Enterprise IT teams today must walk a tightrope between maintaining their long-standing storage vendor relationships and creating an environment of flexibility and portability so they can attain maximum value from their unstructured data, especially for AI.

Unlike traditional workloads, AI thrives on reuse and cross-pollination of unstructured data sets. A single corpus of information may inform dozens of applications, from predictive maintenance to fraud detection to personalized customer experiences. Locking data in a proprietary system slows progress.

Why Does Data Lock-In Happen?

Data lock-in happens for several reasons:

  • When data is stored in unique ways that only a particular vendor’s tools or APIs can interpret, moving files to another environment is far from straightforward.
  • When IT uses the storage vendor’s tiering technology, it stores the tiered data as proprietary blocks that only their file system can read, creating hidden dependencies and complicating migration or reuse.
  • Many cloud providers charge egress fees when moving data out of their environments.
  • Workflows that depend on a vendor’s APIs, caching mechanisms or specific interfaces are also disruptive when moving data.
  • Finally, contractual terms often exacerbate the issue, as long-term agreements or restrictive licensing clauses may lock enterprises into a vendor for years.
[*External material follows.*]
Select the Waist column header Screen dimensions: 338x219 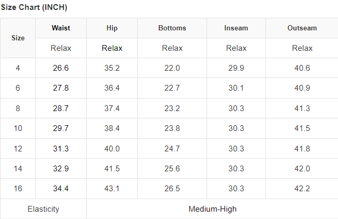(61, 28)
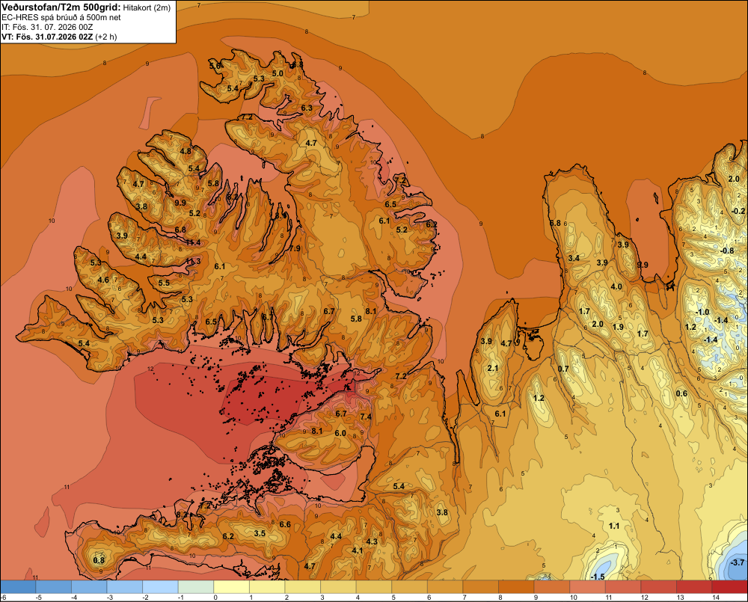Click the -0.2 temperature label

pos(738,211)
Why Data Lock-In Is a Problem Now More Than Ever

Although vendor lock-in of data has always been a concern, the stakes are much higher today. The sheer growth of unstructured data is one factor. Enterprises now store petabytes of information in the form of images, video, documents, logs and design files. This data has now become a potential source of competitive differentiation, especially as organizations explore new use cases and applications for AI.

Budget and performance pressures add another layer of urgency. You can save tremendously by offloading cold data to lower-cost storage tiers. Yet, if retrieving that data requires rehydration, metadata reconciliation or funneling requests through proprietary gateways, the savings are quickly offset. Finally, the rapid evolution of technology means enterprises need flexibility to adopt new tools and services. Being locked into a single vendor makes it harder to pivot as the landscape changes.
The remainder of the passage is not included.